Ninomiya Sontoku - Controversy

Controversy

In October 1994, Rollins College, a small private liberal arts college in Winter Park, Florida, United States made international headlines when the government of Japan, per the request of its Okinawa Prefecture, asked for the return of a statue that was taken as war loot by Clinton C. Nichols, a lieutenant commander in the United States Navy and Rollins graduate after the Battle of Okinawa in 1946. Nichols presented the statue of Ninomiya Sontoku to then Rollins President Hamilton Holt who promised to keep the statue in the main lobby of the college's Warren Administration Building forever.
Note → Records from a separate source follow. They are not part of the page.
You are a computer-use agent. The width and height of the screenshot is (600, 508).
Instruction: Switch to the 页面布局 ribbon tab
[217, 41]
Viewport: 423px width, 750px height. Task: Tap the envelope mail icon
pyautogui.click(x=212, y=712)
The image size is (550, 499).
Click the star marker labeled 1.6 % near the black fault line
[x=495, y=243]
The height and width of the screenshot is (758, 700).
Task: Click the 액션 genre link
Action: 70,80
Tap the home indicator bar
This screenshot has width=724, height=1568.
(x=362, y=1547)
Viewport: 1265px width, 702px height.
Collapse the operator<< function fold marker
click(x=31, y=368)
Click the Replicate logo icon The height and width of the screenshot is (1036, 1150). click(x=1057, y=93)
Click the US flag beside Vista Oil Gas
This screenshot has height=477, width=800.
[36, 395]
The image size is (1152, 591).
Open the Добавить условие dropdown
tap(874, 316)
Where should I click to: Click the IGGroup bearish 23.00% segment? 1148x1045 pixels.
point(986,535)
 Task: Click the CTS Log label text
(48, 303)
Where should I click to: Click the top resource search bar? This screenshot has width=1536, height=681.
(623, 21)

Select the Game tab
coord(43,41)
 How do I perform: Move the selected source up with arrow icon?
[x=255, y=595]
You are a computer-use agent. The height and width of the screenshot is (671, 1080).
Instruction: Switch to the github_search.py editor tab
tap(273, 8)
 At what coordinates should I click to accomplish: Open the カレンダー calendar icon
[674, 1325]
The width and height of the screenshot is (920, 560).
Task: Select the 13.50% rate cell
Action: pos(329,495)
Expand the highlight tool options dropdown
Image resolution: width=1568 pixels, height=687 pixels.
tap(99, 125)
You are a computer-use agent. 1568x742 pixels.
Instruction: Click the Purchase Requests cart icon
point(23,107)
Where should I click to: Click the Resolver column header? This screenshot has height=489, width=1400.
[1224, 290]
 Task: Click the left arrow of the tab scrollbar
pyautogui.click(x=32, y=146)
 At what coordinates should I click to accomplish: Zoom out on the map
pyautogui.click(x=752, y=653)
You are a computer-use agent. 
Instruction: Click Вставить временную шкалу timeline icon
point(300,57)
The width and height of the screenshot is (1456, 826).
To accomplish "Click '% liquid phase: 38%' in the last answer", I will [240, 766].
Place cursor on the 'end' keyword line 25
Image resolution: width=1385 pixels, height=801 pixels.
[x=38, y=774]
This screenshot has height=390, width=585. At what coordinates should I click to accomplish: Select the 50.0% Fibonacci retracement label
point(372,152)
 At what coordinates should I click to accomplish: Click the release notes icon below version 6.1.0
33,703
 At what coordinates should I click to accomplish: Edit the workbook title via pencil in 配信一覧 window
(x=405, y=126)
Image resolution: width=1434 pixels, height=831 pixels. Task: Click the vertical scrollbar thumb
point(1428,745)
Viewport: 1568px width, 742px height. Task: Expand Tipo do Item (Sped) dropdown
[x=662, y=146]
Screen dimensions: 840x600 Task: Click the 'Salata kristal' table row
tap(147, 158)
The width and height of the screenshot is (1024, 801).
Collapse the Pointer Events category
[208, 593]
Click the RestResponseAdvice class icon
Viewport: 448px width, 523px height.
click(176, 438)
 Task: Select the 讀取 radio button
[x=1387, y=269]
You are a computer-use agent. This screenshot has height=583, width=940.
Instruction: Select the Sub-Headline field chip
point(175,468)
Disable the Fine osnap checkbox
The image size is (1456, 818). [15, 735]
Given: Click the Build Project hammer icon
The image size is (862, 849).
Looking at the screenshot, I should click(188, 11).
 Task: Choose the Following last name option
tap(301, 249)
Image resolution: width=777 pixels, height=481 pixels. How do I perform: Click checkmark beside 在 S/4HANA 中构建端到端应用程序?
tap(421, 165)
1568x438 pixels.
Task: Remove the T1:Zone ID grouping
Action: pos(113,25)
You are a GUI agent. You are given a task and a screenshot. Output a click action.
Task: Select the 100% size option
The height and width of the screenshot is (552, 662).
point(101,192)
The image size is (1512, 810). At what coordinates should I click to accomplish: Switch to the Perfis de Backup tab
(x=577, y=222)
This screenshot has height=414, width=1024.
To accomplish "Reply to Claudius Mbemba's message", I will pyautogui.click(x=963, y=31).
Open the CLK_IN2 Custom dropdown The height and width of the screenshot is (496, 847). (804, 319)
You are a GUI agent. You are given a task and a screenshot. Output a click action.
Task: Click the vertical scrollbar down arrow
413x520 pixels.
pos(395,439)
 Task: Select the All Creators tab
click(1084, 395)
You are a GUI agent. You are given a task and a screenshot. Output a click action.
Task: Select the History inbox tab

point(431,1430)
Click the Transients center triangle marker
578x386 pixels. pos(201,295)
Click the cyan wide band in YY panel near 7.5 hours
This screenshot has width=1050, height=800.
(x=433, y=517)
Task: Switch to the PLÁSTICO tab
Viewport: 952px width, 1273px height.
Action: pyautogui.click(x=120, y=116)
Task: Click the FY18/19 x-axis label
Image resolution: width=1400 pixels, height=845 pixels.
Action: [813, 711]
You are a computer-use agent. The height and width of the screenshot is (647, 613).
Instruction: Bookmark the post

At first, the college rejected the offer made by Okinawan officials, who suggested that a replica of the statue would be presented to the school if the original was returned to the island, however, after consulting both with the U.S. State Department and the college's board of trustees, then Rollins President Rita Bornstein accepted the offer and the statue was returned to Okinawa in 1995 in commemoration of the 50th anniversary of the end of World War II. In addition to providing the college with a replica of the original statue, the government of Okinawa and Rollins signed an "an agreement of cooperation" that pledges to develop additional cooperative projects between the college and Shogaku Junior and Senior High School, the Okinawan school where the original statue has been placed.